- _Given problem_
Can you condense the paragraph of the legal excerpt that begins "Today's decision errs" into a short list that keeps its main facts?

- _Excerpt_
....
By dictating admissibility of evidence for a particular purpose, the statute “prescribe[s] the steps for having a right or duty judicially enforced.” Summerville, 369 Ark. at 237–38, 253 S.W.3d at 419–20. At the same time, the evidence at issue was created and authorized solely by legislative design to define the boundaries of the causes of action and the defenses thereto for issues addressed by the CPPA. As part of that legislative design, the General Assembly expressed that the evidence should not be admitted for purposes of proving the statutory defense of comparative or contributory negligence or to show negligence in any civil trial. Section 27-34-106(b) also prohibits use of the evidence in any prosecution for negligent homicide. In other words, the legislature indicated that violation of the CPPA *16 cannot provide a basis for holding an individual liable for any form of negligence. In sum, though section 27-34-106(a) is cast in evidentiary terms, it is more akin to a substantive policy choice addressing causes of actions and defenses.

II.
Today’s decision errs by not explicitly abandoning Johnson and its progeny even though the decision today directly conflicts with that precedent. First, the bright-line rule in Johnson does not allow consideration of the nuances in the procedural-substantive dichotomy. Even if an otherwise substantive statute incidentally touches on procedure, it must be stricken down under Johnson. Second, Johnson’s sweeping assertion that all rules of evidence are procedural should be corrected. This latter assertion propped up this Court’s erroneous conclusion in Mendoza v. WIS International, Inc., 2016 Ark. 157, 490 S.W.3d 298, that the legislature is barred from adopting statutes that dictate the admissibility and relevancy of evidence despite the authority granted by Arkansas Rule of Evidence 402. We should take this opportunity to correct the error created by these cases.
....
[Entries on target coordinates]
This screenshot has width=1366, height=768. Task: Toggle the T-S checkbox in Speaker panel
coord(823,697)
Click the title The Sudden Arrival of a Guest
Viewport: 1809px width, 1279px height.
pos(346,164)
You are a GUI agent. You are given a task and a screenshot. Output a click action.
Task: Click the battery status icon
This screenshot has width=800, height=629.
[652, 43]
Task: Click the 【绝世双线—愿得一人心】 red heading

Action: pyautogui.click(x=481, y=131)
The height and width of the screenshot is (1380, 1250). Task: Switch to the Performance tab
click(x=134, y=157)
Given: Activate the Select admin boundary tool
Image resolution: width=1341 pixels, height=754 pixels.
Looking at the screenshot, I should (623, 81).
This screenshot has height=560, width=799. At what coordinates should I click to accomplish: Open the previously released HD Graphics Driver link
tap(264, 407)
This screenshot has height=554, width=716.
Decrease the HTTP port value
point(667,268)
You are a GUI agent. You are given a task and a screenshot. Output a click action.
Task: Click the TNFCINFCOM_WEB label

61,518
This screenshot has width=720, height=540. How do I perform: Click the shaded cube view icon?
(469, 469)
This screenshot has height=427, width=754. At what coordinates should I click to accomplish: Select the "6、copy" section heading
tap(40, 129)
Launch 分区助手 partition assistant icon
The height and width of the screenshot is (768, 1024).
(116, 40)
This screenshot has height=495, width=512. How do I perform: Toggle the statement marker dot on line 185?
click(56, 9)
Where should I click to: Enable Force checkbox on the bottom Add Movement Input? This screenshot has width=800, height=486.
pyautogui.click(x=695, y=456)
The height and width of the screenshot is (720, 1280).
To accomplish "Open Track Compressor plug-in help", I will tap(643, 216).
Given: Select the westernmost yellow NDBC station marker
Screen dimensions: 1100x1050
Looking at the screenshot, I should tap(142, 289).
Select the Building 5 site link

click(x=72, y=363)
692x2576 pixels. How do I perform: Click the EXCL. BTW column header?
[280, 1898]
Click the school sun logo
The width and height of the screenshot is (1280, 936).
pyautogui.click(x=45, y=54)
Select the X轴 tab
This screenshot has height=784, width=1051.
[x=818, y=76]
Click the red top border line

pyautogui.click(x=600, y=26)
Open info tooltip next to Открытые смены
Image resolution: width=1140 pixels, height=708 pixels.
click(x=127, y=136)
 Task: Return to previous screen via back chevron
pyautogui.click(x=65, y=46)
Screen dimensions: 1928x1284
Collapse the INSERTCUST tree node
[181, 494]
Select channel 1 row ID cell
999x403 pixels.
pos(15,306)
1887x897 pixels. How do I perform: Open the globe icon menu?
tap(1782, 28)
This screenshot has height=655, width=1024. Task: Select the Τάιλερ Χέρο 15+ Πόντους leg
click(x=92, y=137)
....
- _Exercise result_
- Today's decision directly conflicts with Johnson and its progeny but errs by not explicitly abandoning that precedent.
- Johnson's bright-line rule ignores the nuances of the procedural-substantive dichotomy. Under it, an otherwise substantive statute that incidentally touches on procedure must be struck down.
- Johnson's sweeping assertion that all rules of evidence are procedural should be corrected.
- That assertion supported the Court's erroneous conclusion in Mendoza v. WIS International, Inc., 2016 Ark. 157, 490 S.W.3d 298. Mendoza held that the legislature may not adopt statutes dictating the admissibility and relevancy of evidence, despite the authority granted by Arkansas Rule of Evidence 402.
- The Court should use this opportunity to correct the error these cases created.